EXERCISE INSTRUCTIONS >>
In the listing below, please print the line that contains "Khaki Shorts (38, 1952)" and every line that follows it, exactly.

EXTRACTED ENTRIES >>
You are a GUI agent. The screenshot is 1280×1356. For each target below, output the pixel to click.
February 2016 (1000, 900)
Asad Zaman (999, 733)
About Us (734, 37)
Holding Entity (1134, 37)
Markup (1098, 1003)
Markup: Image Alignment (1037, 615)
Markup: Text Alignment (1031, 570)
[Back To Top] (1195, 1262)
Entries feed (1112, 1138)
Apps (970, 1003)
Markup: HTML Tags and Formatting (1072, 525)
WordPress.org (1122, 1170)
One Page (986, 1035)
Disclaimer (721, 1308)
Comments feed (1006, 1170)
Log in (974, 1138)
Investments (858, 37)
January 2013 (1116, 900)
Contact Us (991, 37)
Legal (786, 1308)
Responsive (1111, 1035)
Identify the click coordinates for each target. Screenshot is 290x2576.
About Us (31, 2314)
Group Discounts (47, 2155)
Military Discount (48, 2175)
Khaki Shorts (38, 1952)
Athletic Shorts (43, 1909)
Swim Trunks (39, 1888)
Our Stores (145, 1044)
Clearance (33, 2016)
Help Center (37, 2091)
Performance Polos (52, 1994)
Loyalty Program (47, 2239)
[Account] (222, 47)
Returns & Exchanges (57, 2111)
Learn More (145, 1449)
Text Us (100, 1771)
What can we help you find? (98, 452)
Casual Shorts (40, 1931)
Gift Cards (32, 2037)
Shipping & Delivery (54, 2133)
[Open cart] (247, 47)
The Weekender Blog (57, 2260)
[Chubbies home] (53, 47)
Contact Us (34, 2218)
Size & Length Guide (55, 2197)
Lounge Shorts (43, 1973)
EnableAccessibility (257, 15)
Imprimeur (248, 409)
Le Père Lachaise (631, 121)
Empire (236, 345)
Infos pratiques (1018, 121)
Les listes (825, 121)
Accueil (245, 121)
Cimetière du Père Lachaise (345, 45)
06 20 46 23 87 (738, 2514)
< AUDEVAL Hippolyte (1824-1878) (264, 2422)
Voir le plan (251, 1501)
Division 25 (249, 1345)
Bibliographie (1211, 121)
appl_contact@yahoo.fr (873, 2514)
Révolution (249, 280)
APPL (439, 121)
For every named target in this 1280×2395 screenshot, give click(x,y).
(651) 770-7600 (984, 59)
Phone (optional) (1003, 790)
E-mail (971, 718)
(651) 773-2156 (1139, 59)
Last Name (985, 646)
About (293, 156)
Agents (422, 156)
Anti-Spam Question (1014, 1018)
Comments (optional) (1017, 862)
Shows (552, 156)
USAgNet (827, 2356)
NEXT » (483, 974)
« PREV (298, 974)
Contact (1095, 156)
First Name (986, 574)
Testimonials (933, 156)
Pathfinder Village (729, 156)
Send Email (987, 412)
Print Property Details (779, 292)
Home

ANSWER SPACE >>
Khaki Shorts (38, 1952)
Athletic Shorts (43, 1909)
Swim Trunks (39, 1888)
Our Stores (145, 1044)
Clearance (33, 2016)
Help Center (37, 2091)
Performance Polos (52, 1994)
Loyalty Program (47, 2239)
[Account] (222, 47)
Returns & Exchanges (57, 2111)
Learn More (145, 1449)
Text Us (100, 1771)
What can we help you find? (98, 452)
Casual Shorts (40, 1931)
Gift Cards (32, 2037)
Shipping & Delivery (54, 2133)
[Open cart] (247, 47)
The Weekender Blog (57, 2260)
[Chubbies home] (53, 47)
Contact Us (34, 2218)
Size & Length Guide (55, 2197)
Lounge Shorts (43, 1973)
EnableAccessibility (257, 15)
Imprimeur (248, 409)
Le Père Lachaise (631, 121)
Empire (236, 345)
Infos pratiques (1018, 121)
Les listes (825, 121)
Accueil (245, 121)
Cimetière du Père Lachaise (345, 45)
06 20 46 23 87 (738, 2514)
< AUDEVAL Hippolyte (1824-1878) (264, 2422)
Voir le plan (251, 1501)
Division 25 (249, 1345)
Bibliographie (1211, 121)
appl_contact@yahoo.fr (873, 2514)
Révolution (249, 280)
APPL (439, 121)
For every named target in this 1280×2395 screenshot, give click(x,y).
(651) 770-7600 (984, 59)
Phone (optional) (1003, 790)
E-mail (971, 718)
(651) 773-2156 (1139, 59)
Last Name (985, 646)
About (293, 156)
Agents (422, 156)
Anti-Spam Question (1014, 1018)
Comments (optional) (1017, 862)
Shows (552, 156)
USAgNet (827, 2356)
NEXT » (483, 974)
« PREV (298, 974)
Contact (1095, 156)
First Name (986, 574)
Testimonials (933, 156)
Pathfinder Village (729, 156)
Send Email (987, 412)
Print Property Details (779, 292)
Home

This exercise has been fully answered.